BOLMONG – Pemerintah Kabupaten (Pemkab) Bolaang Mongondow (Bolmong) melalui Dinas Kesehatan (Dinkes) melaksanakan kegiatan Sunatan Masal gratis, di wilayah Kecamatan Passi Barat, Rabu 02 Desember 2020.

Kegiatan sunatan masal ini, merupakan program pemerintah daerah bagi masyarakat ditengah pandemi Covid-19. Dalam sunatan masal tersebut, Pemkab Bolmong menargetkan 400 anak yang tersebar di setiap desa.

Kepala Dinas Kesehatan Bolmong, dr Erman Paputungan, menyampaikan, bahwa sunatan masal gratis ini, merupakan ide dari Bupati Yasti Soepredjo Mokoagow, yang dianggarkan dalam Anggaran Pendapatan Belanja Daerah (APBD).

Dinkes Bolmong Gelar Kegiatan Sunatan Masal Gratis di Kecamatan Passi Barat Advertorial Bolmong Headline Terkini

“Program sunatan masal ini sudah kita mulai di Kecamatan Bolaang, dan sekarang kegiatannya kita laksanakan di Kecamatan Passi Barat, dengan menyasar 400 anak,” kata Erman.

Sebenarnya kegiatan ini lanjut Paputungan, sudah kita lakukan sejak Maret, namun karena terjadi refocusing anggaran, sehingga di masukan lagi di APBD Perubahan. “Dalam proses pelaksanaan sunatan masal ini, tetap mengedapankan protokol kesehatan,” ungkap Erman.

Sementara itu, Camat Passi Barat, Marief Mokodompit, mengatakan, bahwa sunatan masal gratsi ini sangat membantu warga. Apalagi ditengah kondisi pandemi seperti saat ini, perekonomian masyarakat belum stabil.
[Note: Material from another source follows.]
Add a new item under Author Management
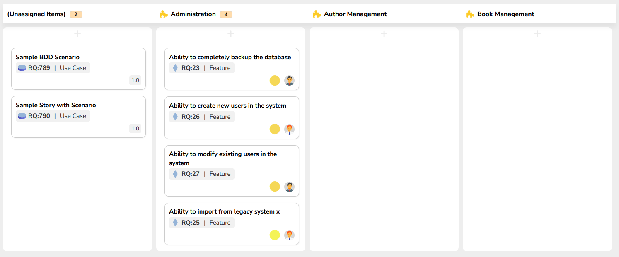The height and width of the screenshot is (257, 619). (x=384, y=34)
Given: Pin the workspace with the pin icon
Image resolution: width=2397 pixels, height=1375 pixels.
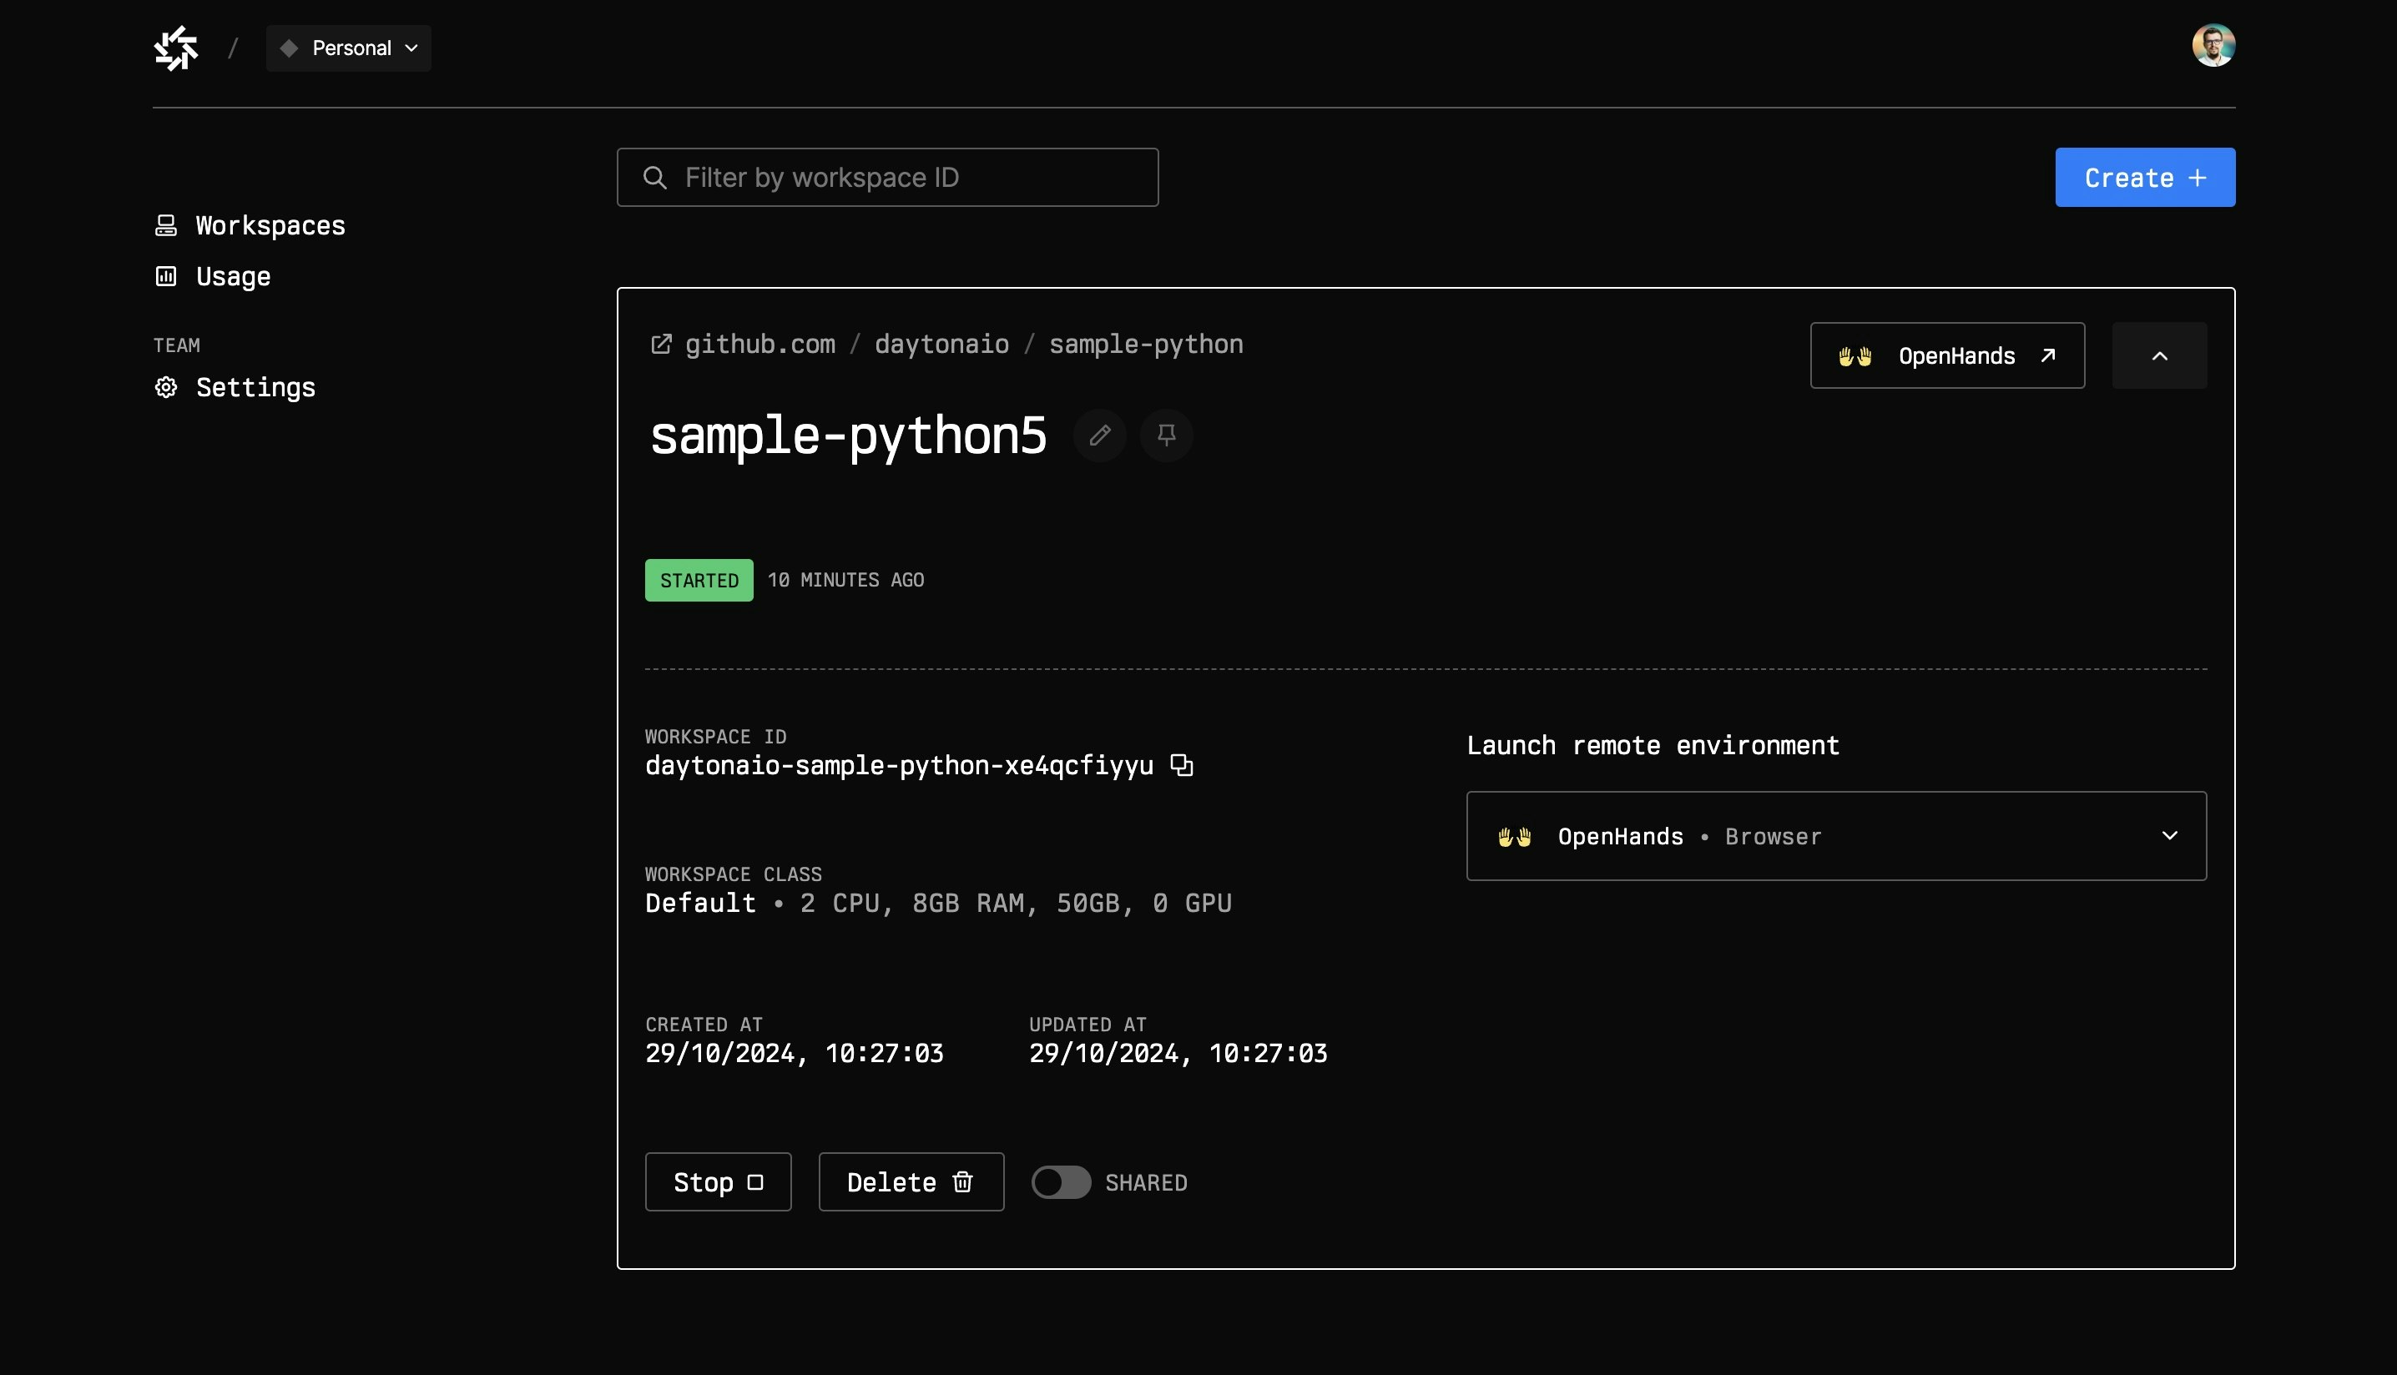Looking at the screenshot, I should tap(1166, 435).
“Kegiatan sunatan massal pada hari ini sangat membantu masyarakat, khususnya warga masyarakat di 13 desa yang ada di Kecamatan Passi Barat. Ini kelihatan dari antusias masyarakat untuk mengikut sertakan anak-anak mereka dalam sunatan masal ini,” ujar Marief.

Dinkes Bolmong Gelar Kegiatan Sunatan Masal Gratis di Kecamatan Passi Barat Advertorial Bolmong Headline Terkini

Menurutnya, masyarakat sangat bersyukur dengan adanya kegiatan tersebut. Karena anak-anak saat ini masih dalam kondisi belajar secara daring dan luring. Sehingga sudah tepat walaupun dilakukan di tengah pandemi. Jadi anak-anak tetap bisa mengikuti kegiatan belajar dirumah.

Kegiatan ini sebelum dilaksanakan, pihaknya sudah merancang terkait dengan penerapan protokol kesehatan, untuk menghindari kerumunan. Mulai dari penggunaan masker untuk panitia dan peserta, hand sanitizer, jaga jarak hingga mengatur anak-anak.

“Sunatan masal yang dilakukan kali ini merupakan salah satu implementasi dari kepedulian pemerintah daerah terhadap masyarakat. Sehingga pemerintah ambil bagian untuk membantu warga,” ungkap Mokodompit.

Ia berharap, kegiatan sunatan masal gratis di Kecamatan Passi Barat dapat memberikan kontribusi positif bagi masyarakat yang ada di setiap Desa. “Untuk Kecamatan Passi Barat, terdapat 13 desa dengan jumlah anak yang dikhitan berjumlah 62 orang anak,” tutupnya.